YOUR INSTRUCTIONS: Can you repeat, word for word, the passage of the SSD write-life article below from "This Is Your" up to and including "in some ways."?

DOCUMENT EXCERPT:
···
This Is Your Drive, Don't Wear It Out!

Over the last 20 years the PC industry shifted from spinning hard drives to solid state chips, greatly improving PC speeds. While spinning drives tend to lose their ability to store data after 6-7 or so years, because of magnetic degradation on the disk platter, solid state drives (SSDs) don't have that problem. They are, however, still limited in some ways.

The industry rates SSDs based on an "expected write life" or "endurance." This is typically measured in either total terabytes written, or "drive writes per day" (DWPD), the number of times a drive can have its entire capacity written per day for its warranty period, usually 3-5 years. For example, a 2 DWPD drive can have twice as much written to it as a 1 DWPD drive. For a 1000 GB drive that would be a lot of writing to disk. Note here the amount of data stored on the disk and not being rewritten, is not relevant.

There are multiple technologies behind the chips in SSDs, correlating to write life, speed, and of course cost. Depending on the technology used, each type of memory cell can be written a certain number of times before it can't be written to anymore. To alleviate that, drives may contain extra memory cells to use instead, and it's common for drives to use "wear leveling" which tries to write each individual memory cell the same number of times, by moving data around internally as needed. Drives may measure their wear level for you as a "percentage of life remaining" estimate.

Typically, once a drive realizes it can no longer write successfully, it will become read-only. For the most part SSDs in PCs or laptops won't reach their "write life" limit. It is far more important for drives used in servers and/or which have lots of logging, backups, or other high-write scenarios, where using lower cost drives can lead to premature failures.
···
Stored items
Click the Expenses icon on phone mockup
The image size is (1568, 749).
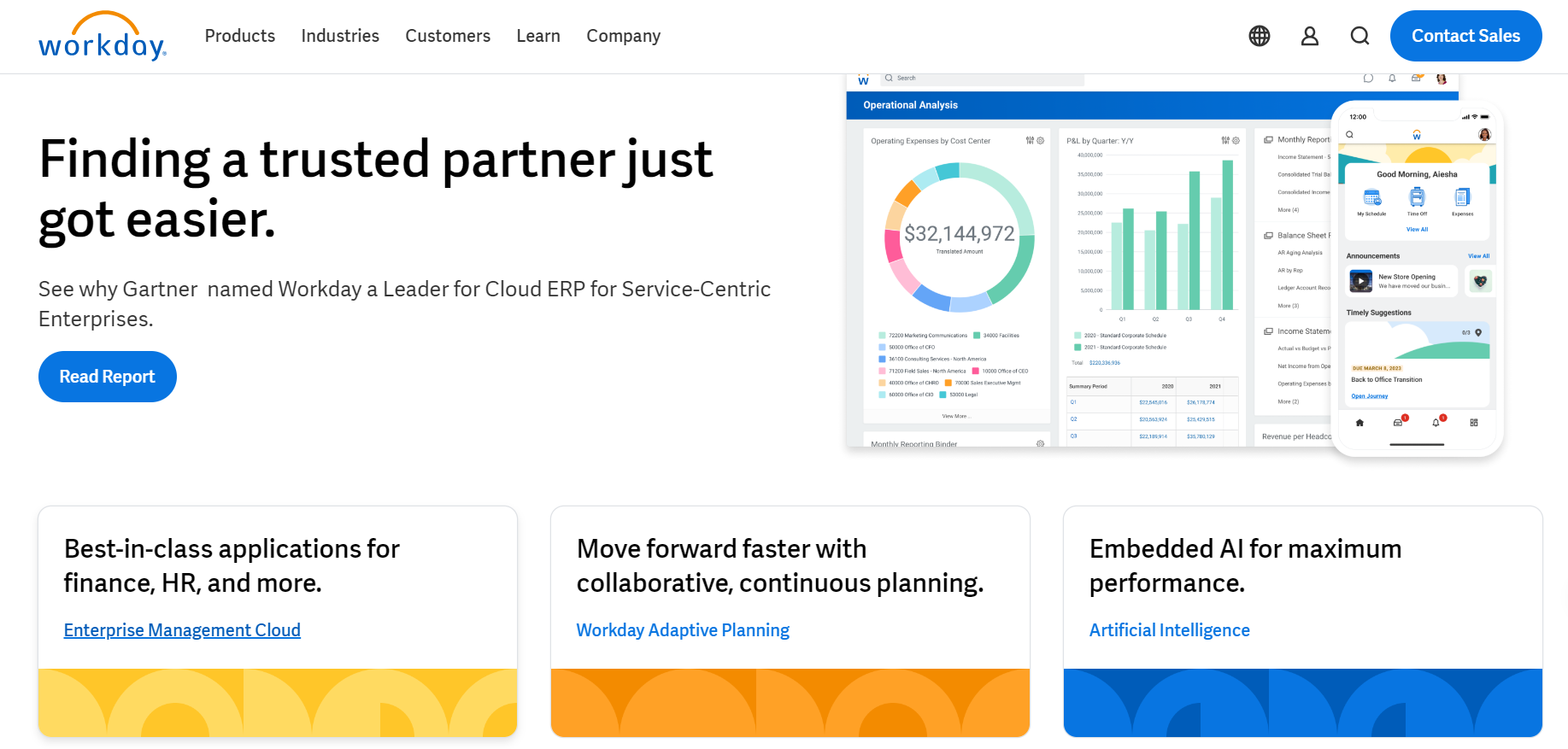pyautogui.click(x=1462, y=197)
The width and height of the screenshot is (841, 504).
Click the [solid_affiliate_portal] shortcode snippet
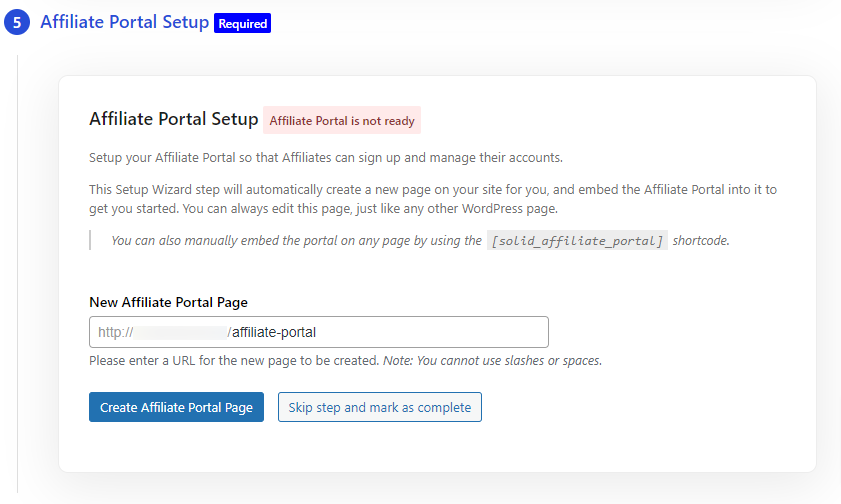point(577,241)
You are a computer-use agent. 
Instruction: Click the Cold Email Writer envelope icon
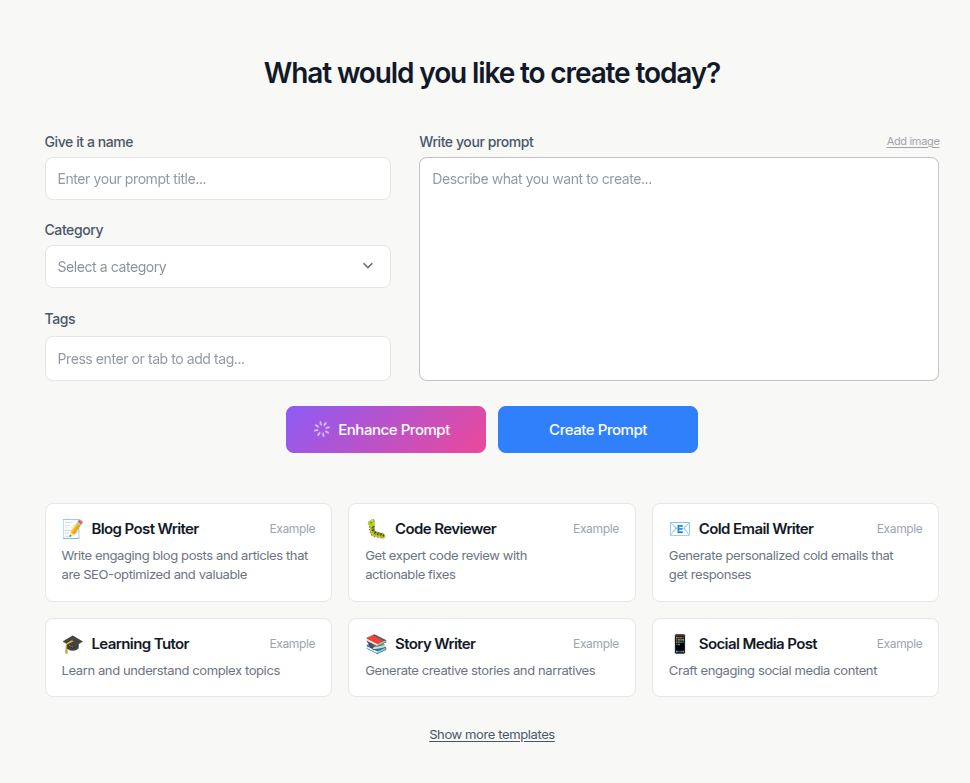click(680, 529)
···
OUTPUT:
This Is Your Drive, Don't Wear It Out!

Over the last 20 years the PC industry shifted from spinning hard drives to solid state chips, greatly improving PC speeds. While spinning drives tend to lose their ability to store data after 6-7 or so years, because of magnetic degradation on the disk platter, solid state drives (SSDs) don't have that problem. They are, however, still limited in some ways.